You'd never think there was very much involved with racking the balls. To rack the balls, you place them within a frame — either triangular in shape or in a diamond shape depending on the game you're playing. Position the rack at the proper point on the table and place the balls inside. When the balls are touching each other, lift the rack from the back end to the front end and the balls should stay in their racked formation.
At this point, the player to go first will break the rack by aiming at the head ball (the ball in the apex of the triangle) and striking as powerfully as possible with two goals in mind: to scatter the balls and to pocket at least one ball on the break.
Every game should start with a tight rack. That means that all the balls should be tightly packed within the rack so that they are touching one another (or “frozen”). The rack should then be aligned properly on the table. If the balls are not racked correctly, the break will be flawed, which means that the balls will not scatter on the table, which lessens the chance of pocketing a ball.
It is traditional for the opposing player to rack the balls for the starting player (the one who breaks). If you are playing against an unethical sort, he or she may try to hoodwink you and rack incorrectly. But you can agree to rack your own balls before the game begins. It's up to you and your opponent.

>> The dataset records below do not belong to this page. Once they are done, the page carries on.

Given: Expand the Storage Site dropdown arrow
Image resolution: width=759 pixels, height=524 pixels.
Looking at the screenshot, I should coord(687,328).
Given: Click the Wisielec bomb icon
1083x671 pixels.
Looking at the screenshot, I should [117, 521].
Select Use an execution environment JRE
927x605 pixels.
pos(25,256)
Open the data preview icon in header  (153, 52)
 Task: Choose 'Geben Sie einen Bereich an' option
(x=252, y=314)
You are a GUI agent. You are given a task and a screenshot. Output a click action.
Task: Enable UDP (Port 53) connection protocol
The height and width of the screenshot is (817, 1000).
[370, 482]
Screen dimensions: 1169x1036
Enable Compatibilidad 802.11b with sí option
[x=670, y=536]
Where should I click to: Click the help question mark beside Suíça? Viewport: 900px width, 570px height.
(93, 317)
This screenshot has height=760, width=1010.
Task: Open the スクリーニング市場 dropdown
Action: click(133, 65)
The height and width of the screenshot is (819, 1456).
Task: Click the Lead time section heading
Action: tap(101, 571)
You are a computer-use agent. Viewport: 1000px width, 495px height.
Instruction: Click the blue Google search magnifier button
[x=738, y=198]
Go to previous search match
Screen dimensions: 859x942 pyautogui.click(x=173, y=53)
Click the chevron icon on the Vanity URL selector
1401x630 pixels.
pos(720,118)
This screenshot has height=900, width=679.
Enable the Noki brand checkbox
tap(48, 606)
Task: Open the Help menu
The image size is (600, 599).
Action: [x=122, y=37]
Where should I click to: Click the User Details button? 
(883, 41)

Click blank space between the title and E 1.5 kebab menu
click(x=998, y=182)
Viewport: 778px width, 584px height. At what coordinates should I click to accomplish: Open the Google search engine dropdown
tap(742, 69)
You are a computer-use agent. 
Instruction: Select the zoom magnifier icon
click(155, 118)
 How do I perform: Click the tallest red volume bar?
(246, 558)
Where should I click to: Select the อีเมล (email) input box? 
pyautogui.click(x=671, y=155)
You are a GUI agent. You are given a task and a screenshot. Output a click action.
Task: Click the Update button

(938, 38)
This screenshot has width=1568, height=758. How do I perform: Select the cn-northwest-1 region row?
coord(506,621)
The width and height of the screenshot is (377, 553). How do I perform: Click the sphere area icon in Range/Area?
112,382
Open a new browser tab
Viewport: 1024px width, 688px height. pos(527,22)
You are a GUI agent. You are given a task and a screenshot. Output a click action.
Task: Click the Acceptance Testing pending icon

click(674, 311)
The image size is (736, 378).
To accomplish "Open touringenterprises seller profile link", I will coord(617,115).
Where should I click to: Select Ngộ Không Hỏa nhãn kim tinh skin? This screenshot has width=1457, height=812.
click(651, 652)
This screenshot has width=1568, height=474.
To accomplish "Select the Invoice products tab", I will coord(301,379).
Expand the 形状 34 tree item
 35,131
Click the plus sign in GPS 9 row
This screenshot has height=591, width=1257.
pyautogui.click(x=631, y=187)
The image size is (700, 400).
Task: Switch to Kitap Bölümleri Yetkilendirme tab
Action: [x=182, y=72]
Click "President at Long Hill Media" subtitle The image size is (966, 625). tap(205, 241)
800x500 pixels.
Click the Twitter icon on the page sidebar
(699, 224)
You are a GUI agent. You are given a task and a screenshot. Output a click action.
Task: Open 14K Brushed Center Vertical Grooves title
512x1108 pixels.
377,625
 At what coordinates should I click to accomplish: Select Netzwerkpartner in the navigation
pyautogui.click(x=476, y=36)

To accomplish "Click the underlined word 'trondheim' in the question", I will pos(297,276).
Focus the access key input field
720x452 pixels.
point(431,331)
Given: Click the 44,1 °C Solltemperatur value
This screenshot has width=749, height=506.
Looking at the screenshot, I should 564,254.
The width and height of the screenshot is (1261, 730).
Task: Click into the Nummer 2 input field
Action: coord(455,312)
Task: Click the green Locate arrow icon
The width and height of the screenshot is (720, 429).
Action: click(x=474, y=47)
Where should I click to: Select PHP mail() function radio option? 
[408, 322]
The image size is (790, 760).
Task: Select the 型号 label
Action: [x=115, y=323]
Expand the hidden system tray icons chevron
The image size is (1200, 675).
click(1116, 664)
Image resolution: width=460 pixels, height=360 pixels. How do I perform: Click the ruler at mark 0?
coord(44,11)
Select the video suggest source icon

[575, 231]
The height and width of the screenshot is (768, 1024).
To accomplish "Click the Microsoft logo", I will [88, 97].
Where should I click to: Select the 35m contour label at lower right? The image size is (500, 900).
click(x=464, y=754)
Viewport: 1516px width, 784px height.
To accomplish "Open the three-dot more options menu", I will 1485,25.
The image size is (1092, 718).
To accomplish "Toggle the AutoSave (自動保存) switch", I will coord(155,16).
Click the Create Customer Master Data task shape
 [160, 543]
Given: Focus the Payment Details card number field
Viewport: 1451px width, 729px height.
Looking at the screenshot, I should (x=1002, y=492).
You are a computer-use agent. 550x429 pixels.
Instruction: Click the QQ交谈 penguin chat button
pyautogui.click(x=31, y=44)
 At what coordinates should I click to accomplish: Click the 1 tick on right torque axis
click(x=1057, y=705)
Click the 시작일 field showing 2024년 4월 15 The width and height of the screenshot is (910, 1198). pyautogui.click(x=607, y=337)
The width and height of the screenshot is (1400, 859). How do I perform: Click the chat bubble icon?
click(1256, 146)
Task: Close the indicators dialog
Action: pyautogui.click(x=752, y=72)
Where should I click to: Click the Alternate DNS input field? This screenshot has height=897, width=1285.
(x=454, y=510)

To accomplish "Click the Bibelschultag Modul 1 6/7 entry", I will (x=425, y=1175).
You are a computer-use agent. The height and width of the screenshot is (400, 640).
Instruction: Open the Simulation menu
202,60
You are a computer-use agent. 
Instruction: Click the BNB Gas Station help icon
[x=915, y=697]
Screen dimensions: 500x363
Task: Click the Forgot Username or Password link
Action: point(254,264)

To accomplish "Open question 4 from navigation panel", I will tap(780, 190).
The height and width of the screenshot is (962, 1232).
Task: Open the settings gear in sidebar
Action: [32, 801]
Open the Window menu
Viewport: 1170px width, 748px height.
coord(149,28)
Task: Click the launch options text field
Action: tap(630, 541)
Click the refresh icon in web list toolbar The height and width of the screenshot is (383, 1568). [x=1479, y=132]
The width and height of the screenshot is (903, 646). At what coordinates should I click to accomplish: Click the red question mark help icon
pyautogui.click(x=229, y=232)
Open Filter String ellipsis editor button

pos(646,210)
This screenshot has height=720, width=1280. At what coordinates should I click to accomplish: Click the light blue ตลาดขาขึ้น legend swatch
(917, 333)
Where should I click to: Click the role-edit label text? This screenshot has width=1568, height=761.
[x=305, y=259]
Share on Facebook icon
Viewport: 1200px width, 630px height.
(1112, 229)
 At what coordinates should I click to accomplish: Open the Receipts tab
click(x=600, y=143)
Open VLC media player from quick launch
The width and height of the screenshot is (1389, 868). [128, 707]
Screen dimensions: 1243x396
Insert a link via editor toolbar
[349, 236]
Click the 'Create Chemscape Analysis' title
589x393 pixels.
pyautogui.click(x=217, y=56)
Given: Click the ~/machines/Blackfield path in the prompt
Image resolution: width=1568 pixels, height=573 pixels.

How do you spot a bad rack? Look at the first ball — the one at the tip of the triangle — the one closest to the breaker. If it's not touching the other balls, you have a bad rack. Any space between that first ball and the rest of the rack will cause the ball to bounce from the impact of the cue ball into the other balls — meaning, it will hit the two balls directly next to it, then bounce back into the cue ball and then back again at the racked balls. You will not be getting 100 percent power out of your break.
While it's crucial for the head ball to be frozen to (be touching) the others, it's also important that all the balls be frozen to one another. Look over the rack carefully to make sure the other balls are frozen as well.